Elections au Liban : les premiers résultats favorables au Hezbollah pro-iranien

Elections au Liban : les premiers résultats favorables au Hezbollah pro-iranien
Un partisan du Hezbollah affiche un portrait du leader du mouvement, Sayyed Hassan Nasrallah, dimanche, jour du scrutin, à Bint Jbeil, au sud du Liban.

leparisien.fr, publié le lundi 07 mai 2018 à 15h38

Au lendemain des premières législatives en près d'une décennie, le mouvement chiite, allié de l'Iran, semble en passe de confirmer son emprise sur la scène politique libanaise.

Le Hezbollah apparaît bien placé pour remporter les élections législatives au Liban, les premières organisées dans le pays depuis neuf ans. Quelques heures après le début du dépouillement, ses estimations indiquent qu'il a raflé la mise quasiment partout où il était présent.

Si les résultats officiels sont attendus dans la journée, ces premières tendances laissent apparaître que le mouvement chiite devrait, avec ses alliés, pouvoir forger plus facilement une majorité en sa faveur sur des questions clés telles que celle des armes, qu'il n'a jamais déposées après la guerre civile (1975-1990).

Dans un contexte de fortes tensions régionales autour du rôle de l'Iran, dont il est l'un des principaux alliés au Moyen-Orient, « le Hezbollah est bien parti pour avoir une grande influence dans le processus décisionnel (NDLR. au Liban) », analyse le politologue, Karim el-Mufti.

Le partage du pouvoir au Liban entre les différentes communautés religieuses empêche la suprématie d'un seul parti ou d'une communauté au sein de l'hémicycle. Mais le Hezbollah, très populaire dans ses bastions, devrait conforter sa position grâce aux alliances qu'il pourrait tisser ou renouveler.

Créé au début des années 1980 dans la foulée de la Révolution islamique iranienne pour lutter contre Israël, le mouvement chiite combat actuellement en Syrie aux côtés du régime de Bachar al-Assad. Il est considéré comme une organisation « terroriste » par les Etats-Unis. Cinq de ses membres ont été accusés dans l'assassinat en 2005 de Rafic Hariri.

Le Premier ministre défait. Principale figure du camp rival, le Premier ministre sunnite Saad Hariri et son parti politique, le Courant du Futur, figurent parmi les perdants de ces législatives. Saad Hariri a lui-même annoncé la perte d'un tiers des sièges de son mouvement au Parlement.

Son parti disposera de 21 députés dans le nouvel hémicycle, contre 33 sièges dans le Parlement sortant (sur 128 au total). « Nous avions parié sur un meilleur résultat et un bloc plus large », a-t-il reconnu.

Le président en arbitre. Dans les nouveaux contours du parlement, le parti chrétien du président Michel Aoun pourrait jouer le rôle d'arbitre auquel il prétend. « Le plus grand acteur sera le groupe du président Aoun, qui évoluera parmi les blocs non alignés, et le Hezbollah bénéficiera de ce fait de l'absence d'une large coalition (face à lui, ndlr) », explique le politologue Imad Salamey.

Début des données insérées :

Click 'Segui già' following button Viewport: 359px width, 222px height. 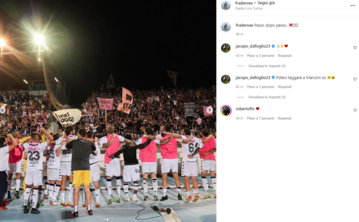point(266,3)
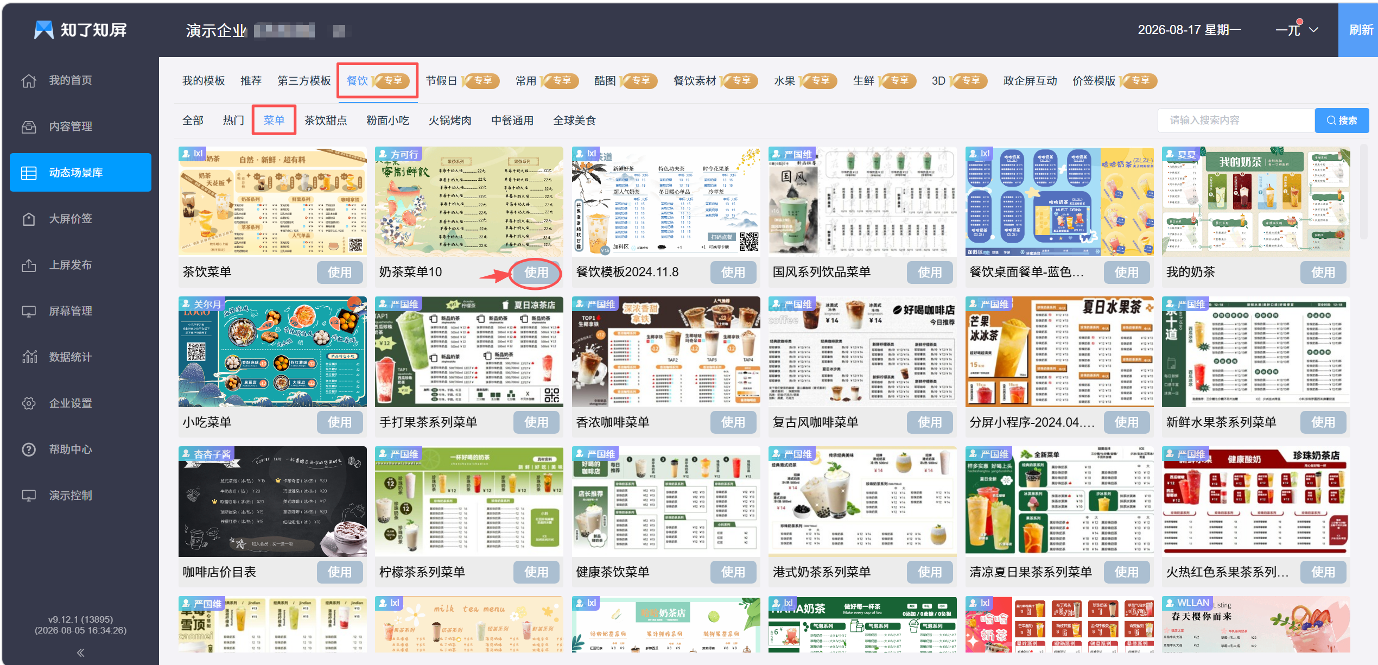This screenshot has width=1378, height=665.
Task: Go to 屏幕管理 monitor icon
Action: (x=29, y=312)
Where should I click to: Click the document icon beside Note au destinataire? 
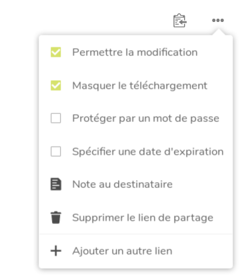coord(56,184)
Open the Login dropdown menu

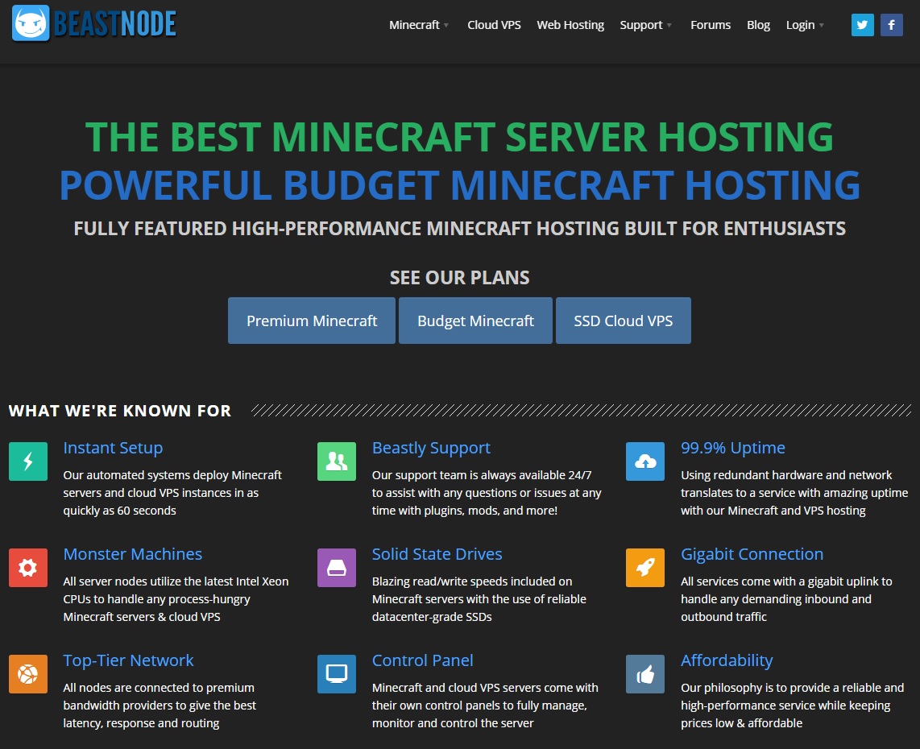click(x=800, y=25)
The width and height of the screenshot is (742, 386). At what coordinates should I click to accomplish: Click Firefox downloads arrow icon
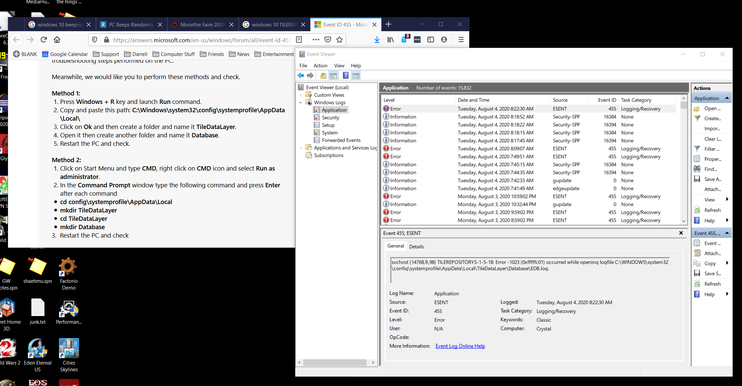coord(377,40)
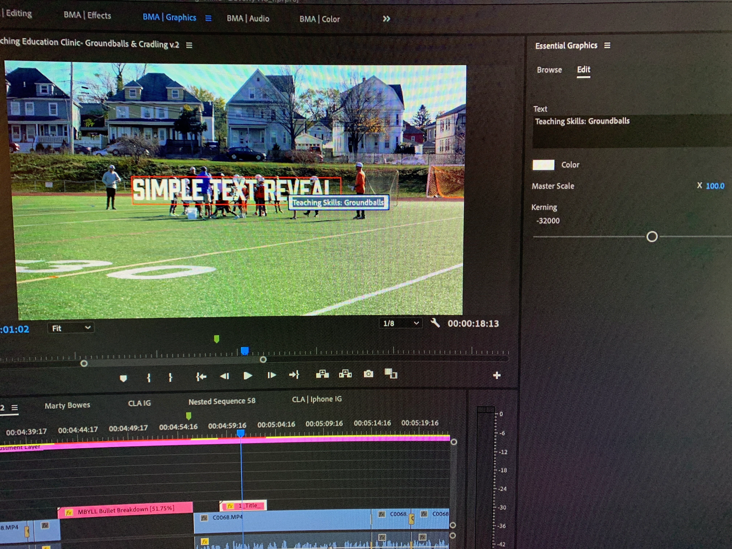Click the Lift button icon
The height and width of the screenshot is (549, 732).
tap(322, 374)
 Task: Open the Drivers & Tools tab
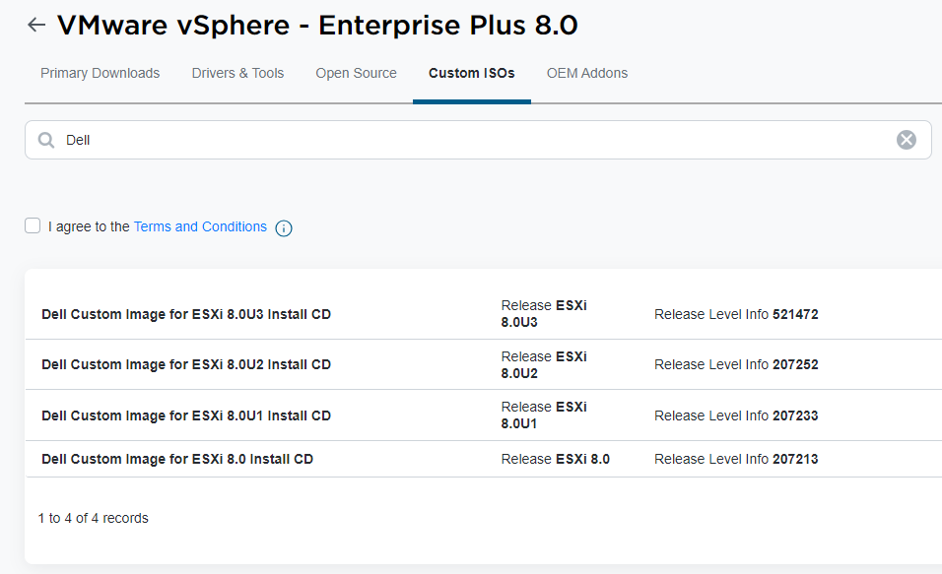point(237,73)
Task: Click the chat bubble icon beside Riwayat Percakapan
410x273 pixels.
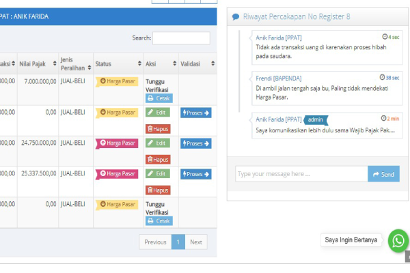Action: 236,16
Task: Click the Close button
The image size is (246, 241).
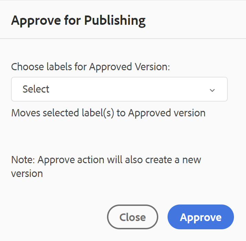Action: (132, 217)
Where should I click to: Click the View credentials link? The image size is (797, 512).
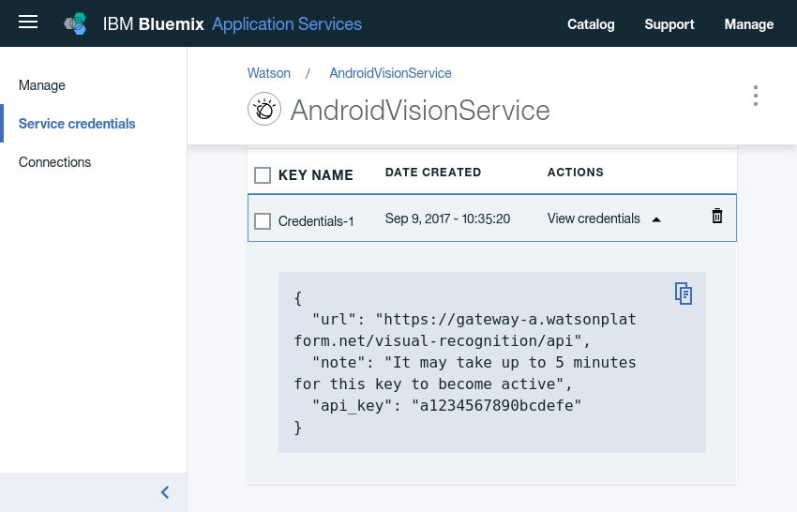(594, 218)
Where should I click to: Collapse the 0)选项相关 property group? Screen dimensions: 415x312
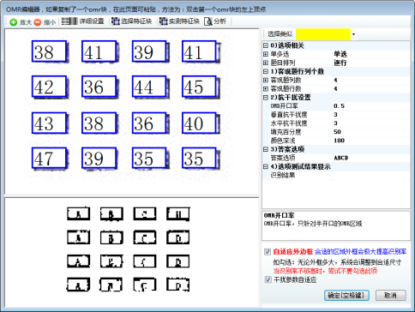click(x=266, y=45)
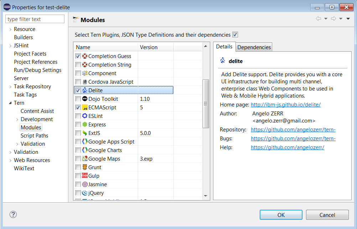Switch to the Dependencies tab
The height and width of the screenshot is (229, 357).
point(254,47)
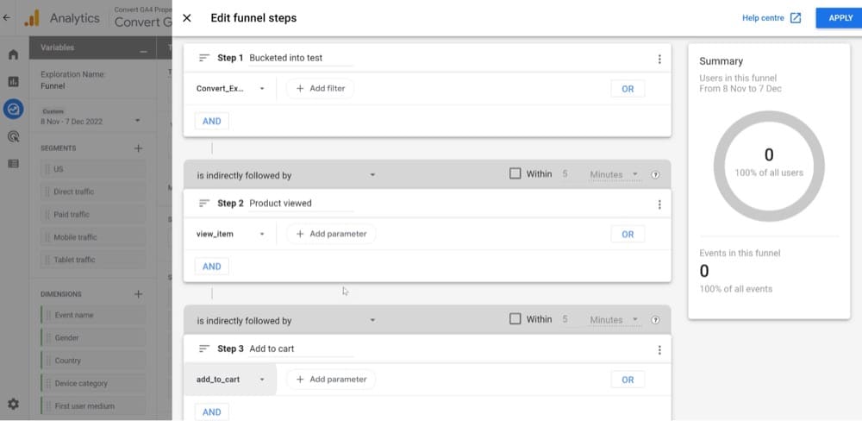This screenshot has height=421, width=862.
Task: Open Step 1 more options menu
Action: click(x=659, y=60)
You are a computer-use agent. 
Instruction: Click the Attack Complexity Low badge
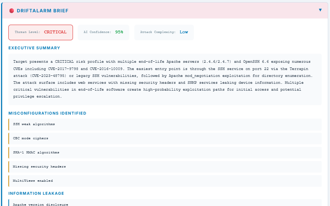pos(164,32)
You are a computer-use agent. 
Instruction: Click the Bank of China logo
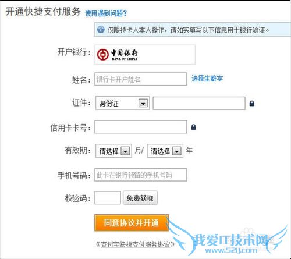pyautogui.click(x=118, y=55)
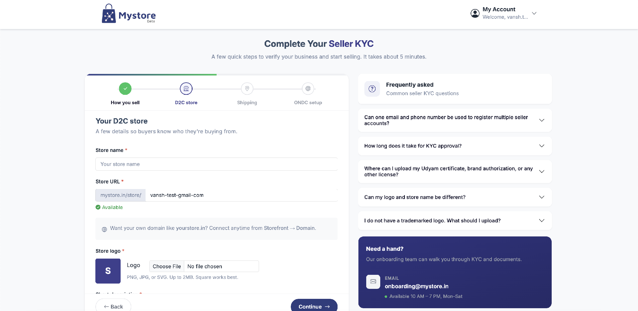Click Choose File for store logo

click(x=167, y=266)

Une faible participation. Le scrutin a été marqué par un faible taux de participation (49,2 %). Un taux de participation plus élevé était ainsi prévu, mais la nouvelle loi électorale ainsi que les bulletins de vote pré-imprimés utilisés dimanche semblent avoir dérouté des électeurs. Le nouveau code est basé sur un système proportionnel complexe, et « ni les électeurs ni les responsables de bureaux de vote ne sont encore familiers avec cette nouvelle loi », a déclaré dimanche soir le ministre de l'Intérieur, Nohad Machnouk. D'autres ont été dissuadés par « l'absence de logique politique » en termes d'alliances électorales, fait valoir Karim el-Mufti.

Deux élues de la société civile. Malgré cette participation décevante d'un électorat qui comptait environ 800.000 nouveaux électeurs, l'actuelle loi électorale, plus représentative, doit permettre l'entrée au parlement d'une liste de la société civile, qui devrait remporter deux sièges (sur 128). Les deux nouvelles élues de cette coalition « Koullouna Watani », la journaliste de télévision Paula Yacoubian et l'auteure Joumana Haddad, se sont engagées à « défier » l'establishment politique qu'elles jugent corrompu.

Au Liban, les dernières législatives remontaient à 2009 : le mandat du Parlement avait ensuite été prorogé à trois reprises en arguant des risques pour la sécurité du pays liés au débordement de la guerre en Syrie.